A new project led by Bay Area artist Christy Chan turns beams of light into a monumental statements of strength and resistance. Dear America, launched in late May, projects the work of Asian American artists onto high-rise buildings throughout the region, with messages in English and eight different Asian languages. It’s a direct answer to the national increase in anti-Asian hate incidents and violence, a way of asserting and bestowing a sense of belonging—whether officially sanctioned or not.
“Asian Americans have been in the U.S. since the 1800s,” Chan says in a press release about the project. “In sharp contrast to the false notion that Asian Americans are a people whose belonging in America must be granted to them by non-Asian Americans, this project is about Asian Americans unapologetically taking up space, celebrating each other’s presence, and not asking permission to do so.”
In 2019, Chan created the video projection Inside Out, a public art piece funded by the city of Richmond that was censored by the arts and culture commission. Chan spent months collecting phrases from Richmond residents for inclusion in the artwork, but the city barred the display of submissions critical of then-President Trump and his government’s policies. In protest of the decision, Chan included those phrases with red bars across the words.
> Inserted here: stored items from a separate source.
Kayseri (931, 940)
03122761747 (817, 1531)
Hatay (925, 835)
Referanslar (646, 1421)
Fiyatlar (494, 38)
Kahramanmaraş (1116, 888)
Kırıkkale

Dear America has no such limitations. The highly mobile project, supported by community donations and partnerships with the Mills College Art Museum and the organization Stand With Asian Americans, creates images that can be anywhere between four and 15 stories tall. Dear America made its first appearance outside the Chinese Historical Society of America Museum in San Francisco. So far, 17 different artworks have been featured in the project, created by artists Cathy Lu, Christine Wong Yap, Christy Chan, Jenifer K Wofford, Mel Chin and For Freedoms, and Related Tactics. More are to come.

On July 2, the message “Dear America, Fix Your Racism” will light up the Downtown Oakland and Lake Merritt areas. For Chan, it’s important to link this project not just to recent events, but to the unfulfilled promises of American independence. “This violence didn’t begin with Trump,” she says. “It began centuries ago and has been preserved by passive attitudes about the long-running, broad effects of white supremacy culture.”